## TASK REQUIREMENTS
1. Rewrite the passage of the post on story backgrounds from "Survival Tactics: Some" to "I’ve long forgotten.", changing "blog" to "website".
2. In the post on story backgrounds, how long has the older smoke detector in the garage been beeping?

## DOCUMENT

----

Survival Tactics: Some story backgrounds

There’s a temptation, when publishing a short story, to explain it.

This is probably not a great impulse. The power of art is that it’s different for each person that consumes it. Ideally, a story threads itself into a reader’s identity and becomes an individual thing, an emotional experience as unique as a fingerprint. (That’s of course assuming the story resonates.)

But this is my blog, and I remember writing each story in Survival Tactics. And I’ll write it down here, as a reference for the future, where I’ve long forgotten.


“About Time”

Once upon a time, one of the smoke detectors in our garage started beeping. It has been beeping now for more than three years. There’s another smoke detector in there that’s been replaced more recently, so I don’t think there’s actually anything amiss; but the older detector chirps, regularly, every 60/90/120 seconds (I’ve never measured the interval).

----

## INFORMATION PROVIDED
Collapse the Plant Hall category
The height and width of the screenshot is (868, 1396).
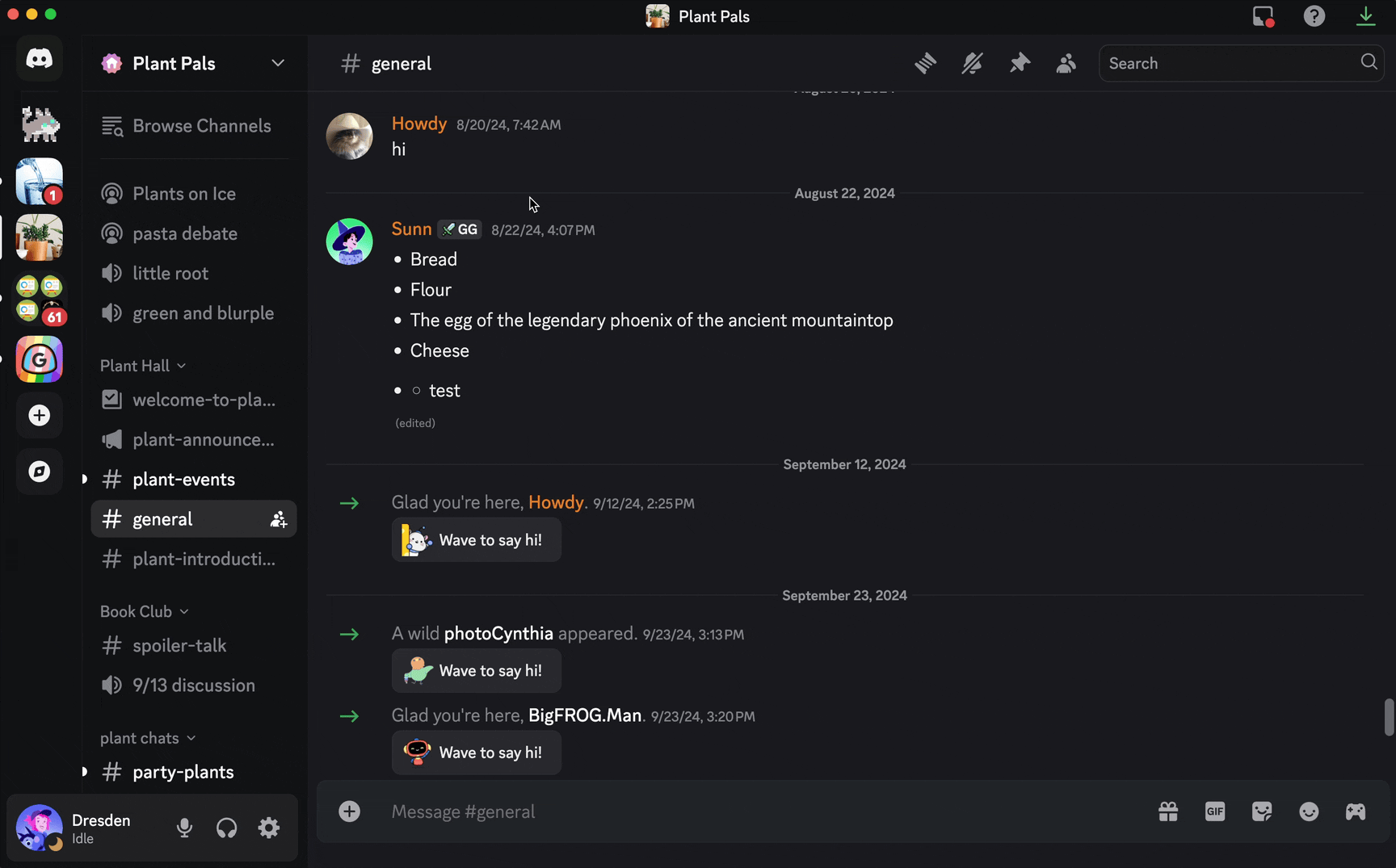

----

## ANSWERS PER TASK
1.
Survival Tactics: Some story backgrounds

There’s a temptation, when publishing a short story, to explain it.

This is probably not a great impulse. The power of art is that it’s different for each person that consumes it. Ideally, a story threads itself into a reader’s identity and becomes an individual thing, an emotional experience as unique as a fingerprint. (That’s of course assuming the story resonates.)

But this is my website, and I remember writing each story in Survival Tactics. And I’ll write it down here, as a reference for the future, where I’ve long forgotten.

2. More than three years.